__Source passage__:
---*---
The new system was ready to support the detector commissioning in spring 2006, the scientific work in preparation for the Physics Performance TDR and to be fully tested in the Computing, Software, Analysis Challenge CSA06 (a full end-to-end test). These activities were followed by more commissioning runs, new CSA challenges in 2007 and 2008 to be finally ready for beam august 2008, At the same time a series of "service challenges" (grid end-to-end tests) were organized that culminated in the Combined Computing Readiness Challenge (CCRC'08) in spring 2008. The rest is history, included an additional commissioning year in 2009. Among the many further developments and activities after the start of Physics at LHC in is worth noting how, due to the impressive performance of the LHC machine that in summer 2011 delivered much higher intensity (luminosity) than initially foreseen, a dedicated effort was produced to improve the computational performance of the prompt reconstruction to gain a further factor two both in speed and memory usage.

The evolution of the project can be tracked in the reports to the various annual reviews (access restricted) and in conference reports.

Data Processing at LHC

A general account of the status in 2010 for all four experiments can be found in The Experiment Offline Systems after One Year, CHEP 2010.

The description of the CMS Data processing system in the article CMS Data Processing Workflows during an Extended Cosmic Ray Run still applies.

To have an idea of the data volume and resource usage in 2011 one can look at Data Processing Status in CMS as October 17

  • 0.5 PB of RAW data
  • A total of 2 PB of data as output of prompt processing (and distributed to at least one more site)
  • Up to 5000 jobs (one per core) running simultaneously at CERN for prompt-reconstruction
  • 1 PB of data re-processed worldwide
  • 3 PB of simulated data produced and distributed
  • An average of 12.6K jobs running simultaneously worldwide

The testing and commissioning campaigns

The various CSA, grid service challenges as well as the detector commissioning runs with cosmic rays shall be considered full end-to-end tests of the data-processing system in an operational state. All challenges included also human and scientific components with operators and scientists acting as planned for the first days of beam.

Details about the planning and the outcome of those tests can be found in various internal reports (restricted access) as well as contribution to conferences and journals such as The CMS Computing, Software and Analysis Challenge, chep09 and CMS Data Processing Workflows during an Extended Cosmic Ray Run and reference therein.
---*---
__Information provided__:
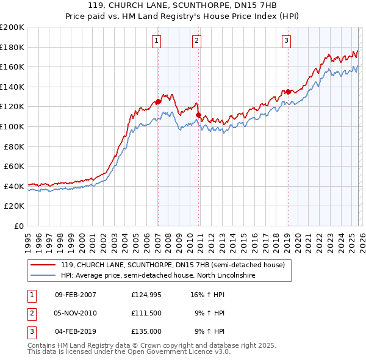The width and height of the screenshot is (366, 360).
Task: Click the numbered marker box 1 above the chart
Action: click(x=157, y=41)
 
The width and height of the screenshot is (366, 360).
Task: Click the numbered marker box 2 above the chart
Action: click(x=197, y=41)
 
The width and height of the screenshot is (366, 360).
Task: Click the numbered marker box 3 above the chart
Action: click(x=286, y=41)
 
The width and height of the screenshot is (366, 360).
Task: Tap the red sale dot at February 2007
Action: click(x=158, y=102)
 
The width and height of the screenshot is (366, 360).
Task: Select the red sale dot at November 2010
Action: click(x=198, y=115)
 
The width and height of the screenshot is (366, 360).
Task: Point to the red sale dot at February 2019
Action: click(x=287, y=92)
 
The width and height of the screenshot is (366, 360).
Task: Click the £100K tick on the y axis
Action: click(x=12, y=126)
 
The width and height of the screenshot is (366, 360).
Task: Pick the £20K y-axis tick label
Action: click(x=15, y=206)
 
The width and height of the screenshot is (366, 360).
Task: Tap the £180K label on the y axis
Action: click(x=12, y=47)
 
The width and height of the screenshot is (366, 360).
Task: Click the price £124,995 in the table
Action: click(x=145, y=294)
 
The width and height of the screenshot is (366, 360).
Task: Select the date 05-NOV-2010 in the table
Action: click(x=75, y=312)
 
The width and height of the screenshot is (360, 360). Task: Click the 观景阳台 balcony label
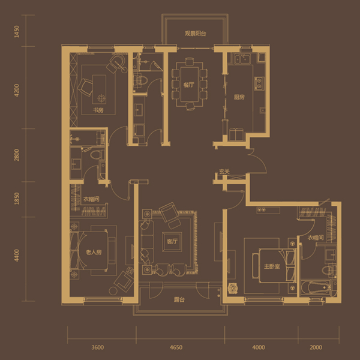[196, 34]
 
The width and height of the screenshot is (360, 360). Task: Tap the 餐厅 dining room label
[189, 85]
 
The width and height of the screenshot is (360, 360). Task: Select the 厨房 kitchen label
[239, 97]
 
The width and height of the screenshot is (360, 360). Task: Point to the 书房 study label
[98, 110]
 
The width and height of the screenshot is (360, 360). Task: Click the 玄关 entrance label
[224, 172]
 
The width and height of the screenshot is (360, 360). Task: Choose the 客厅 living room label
[172, 242]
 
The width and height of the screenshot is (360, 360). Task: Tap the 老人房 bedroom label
[94, 253]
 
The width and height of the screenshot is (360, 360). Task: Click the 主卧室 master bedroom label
[272, 266]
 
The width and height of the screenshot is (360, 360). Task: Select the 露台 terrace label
[179, 299]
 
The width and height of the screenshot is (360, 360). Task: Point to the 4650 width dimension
[176, 347]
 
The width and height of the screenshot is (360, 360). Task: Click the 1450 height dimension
[17, 31]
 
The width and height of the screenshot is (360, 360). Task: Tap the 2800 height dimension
---*---
__What to work on__:
Answer these questions from the CMS data processing passage above:
(a) In which challenge did the series of service challenges culminate in spring 2008?
(b) How many PB of simulated data were produced and distributed?
(c) Who acted as planned for the first days of beam during the challenges?

__Solution below__:
(a) The Combined Computing Readiness Challenge (CCRC'08)
(b) 3 PB
(c) Operators and scientists